Il est évident que le solitaire ne vit pas la même chose que celui qui ne l’est pas.

Comme tous les êtres humains, nous ne sommes pas parfaits, mais nous sommes perfectibles. On peut être amélioré.

Il y a quantité de tâches que l’on ne peut achever. Il faut bien se dire que ce n’est pas à force de volonté et d’habileté, uniquement, qu’on en verra le bout.

Dieu est parfait et est toujours prêt à nous aider, si nous choisissons de nous engager sur les chemins qu’il propose. Aussi, il faut le lui demander et ne jamais se lasser de lui demander de l’aide. Les progrès sont toujours très lents. Ne jugeons pas nous-mêmes, laissons-le les juger lui-même. Dans la prière, il peut nous aider en nous prêtant son regard sur nous-mêmes et sur les autres. Et quelle tranquillité d’esprit dans ces cas-là.

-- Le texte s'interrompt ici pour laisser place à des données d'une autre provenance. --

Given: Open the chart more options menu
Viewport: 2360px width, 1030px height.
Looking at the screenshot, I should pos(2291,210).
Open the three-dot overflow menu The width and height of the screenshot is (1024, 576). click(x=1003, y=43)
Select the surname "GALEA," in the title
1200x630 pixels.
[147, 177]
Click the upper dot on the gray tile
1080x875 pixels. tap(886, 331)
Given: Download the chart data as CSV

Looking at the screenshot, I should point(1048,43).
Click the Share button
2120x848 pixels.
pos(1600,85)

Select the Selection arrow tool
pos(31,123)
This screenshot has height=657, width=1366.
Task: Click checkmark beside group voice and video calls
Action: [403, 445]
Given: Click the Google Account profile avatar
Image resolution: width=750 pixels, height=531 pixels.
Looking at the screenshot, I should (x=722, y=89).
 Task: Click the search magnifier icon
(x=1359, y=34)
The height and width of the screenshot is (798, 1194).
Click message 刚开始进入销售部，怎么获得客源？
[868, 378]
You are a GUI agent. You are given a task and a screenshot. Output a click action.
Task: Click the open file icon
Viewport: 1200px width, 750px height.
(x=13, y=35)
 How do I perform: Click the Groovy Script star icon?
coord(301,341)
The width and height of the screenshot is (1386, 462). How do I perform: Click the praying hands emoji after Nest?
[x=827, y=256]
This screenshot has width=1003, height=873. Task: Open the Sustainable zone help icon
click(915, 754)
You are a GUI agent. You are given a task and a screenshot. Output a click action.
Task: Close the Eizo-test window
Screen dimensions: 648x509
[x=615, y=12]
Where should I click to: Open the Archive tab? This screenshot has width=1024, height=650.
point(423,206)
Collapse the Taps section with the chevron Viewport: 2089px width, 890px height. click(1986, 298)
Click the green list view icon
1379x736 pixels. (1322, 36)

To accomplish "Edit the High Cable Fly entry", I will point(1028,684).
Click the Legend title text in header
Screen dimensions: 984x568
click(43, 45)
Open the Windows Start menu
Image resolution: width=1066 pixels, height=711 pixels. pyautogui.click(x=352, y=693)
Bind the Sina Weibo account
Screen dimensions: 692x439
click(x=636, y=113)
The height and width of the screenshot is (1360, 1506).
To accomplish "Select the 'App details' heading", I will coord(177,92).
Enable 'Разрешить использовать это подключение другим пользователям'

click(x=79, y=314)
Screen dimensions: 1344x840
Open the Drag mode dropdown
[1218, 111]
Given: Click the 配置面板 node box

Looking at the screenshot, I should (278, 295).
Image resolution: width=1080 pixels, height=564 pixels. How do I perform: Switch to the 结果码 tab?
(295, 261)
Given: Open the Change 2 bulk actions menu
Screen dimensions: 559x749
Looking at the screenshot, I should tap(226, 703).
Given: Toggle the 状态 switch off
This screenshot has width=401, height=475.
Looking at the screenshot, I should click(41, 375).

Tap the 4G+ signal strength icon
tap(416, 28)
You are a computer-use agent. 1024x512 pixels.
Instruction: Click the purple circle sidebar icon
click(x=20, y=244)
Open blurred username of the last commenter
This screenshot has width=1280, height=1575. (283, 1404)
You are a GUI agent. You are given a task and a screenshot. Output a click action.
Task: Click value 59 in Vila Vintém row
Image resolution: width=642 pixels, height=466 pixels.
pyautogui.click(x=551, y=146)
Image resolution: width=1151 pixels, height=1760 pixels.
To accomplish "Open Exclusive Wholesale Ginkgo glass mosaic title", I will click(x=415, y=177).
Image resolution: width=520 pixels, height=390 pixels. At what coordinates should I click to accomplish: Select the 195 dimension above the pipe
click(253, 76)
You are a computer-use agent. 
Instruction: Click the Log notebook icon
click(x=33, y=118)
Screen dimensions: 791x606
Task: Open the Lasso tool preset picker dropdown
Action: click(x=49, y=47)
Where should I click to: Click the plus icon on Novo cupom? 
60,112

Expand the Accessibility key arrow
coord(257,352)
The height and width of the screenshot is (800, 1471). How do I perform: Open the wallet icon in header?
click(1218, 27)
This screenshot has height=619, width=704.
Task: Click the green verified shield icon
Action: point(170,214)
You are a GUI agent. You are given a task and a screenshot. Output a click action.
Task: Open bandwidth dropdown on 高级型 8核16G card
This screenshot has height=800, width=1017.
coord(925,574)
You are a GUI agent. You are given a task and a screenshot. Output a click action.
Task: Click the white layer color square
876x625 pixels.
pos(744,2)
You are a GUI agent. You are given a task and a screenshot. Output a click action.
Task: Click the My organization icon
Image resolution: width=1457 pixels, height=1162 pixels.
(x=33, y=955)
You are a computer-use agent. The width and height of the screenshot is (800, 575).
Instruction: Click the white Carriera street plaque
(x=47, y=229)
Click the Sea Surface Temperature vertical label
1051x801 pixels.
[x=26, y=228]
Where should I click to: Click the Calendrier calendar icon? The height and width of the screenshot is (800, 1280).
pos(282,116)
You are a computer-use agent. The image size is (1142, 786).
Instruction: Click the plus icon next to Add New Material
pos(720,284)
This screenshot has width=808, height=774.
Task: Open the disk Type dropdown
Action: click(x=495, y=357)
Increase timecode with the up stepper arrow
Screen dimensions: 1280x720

La miséricorde qu’il a pour nous, si nous nous en rendons compte, est bénéfique car elle nous invite à être plus miséricordieux pour les autres en commençant par ceux qui nous sont les plus proches. Avec Dieu, gommer les différences est aisé, c’est lui qui fait le travail.

Je crois qu’il faut éviter de rechercher ce qui nous satisfait au détriment de l’autre, de rechercher à passer pour quelqu’un d’important, même si on l’est en réalité dans l’échelle sociale. L’échelle des valeurs vues par Dieu est très différente. Il ne juge pas selon nos critères, et heureusement pour nous.

L’amour. Dieu est amour, et il a mis à notre disposition quantité de repères pour apprendre à aimer plus facilement. Il y a la famille, les amis, l’homme ou la femme qu’on aime particulièrement… Dieu aime infiniment plus que le meilleur des parents, que le meilleur des époux. J’ai cette certitude absolue depuis ma conversion. L’amour a toujours eu la première place. Tout ce qui découle de l’amour qu’est Dieu. L ‘amour de Dieu est présent dans l’amour qu’on peut porter à quelqu’un. Si Dieu n’était pas amour, on ne saurait pas ce que c’est.

Parler ou écrire, ce n’est pas trop difficile, ni trop pénible, mais il faut mettre en pratique et là, sans l’aide constante de Dieu, c’est absolument impossible. La tâche est monumentale.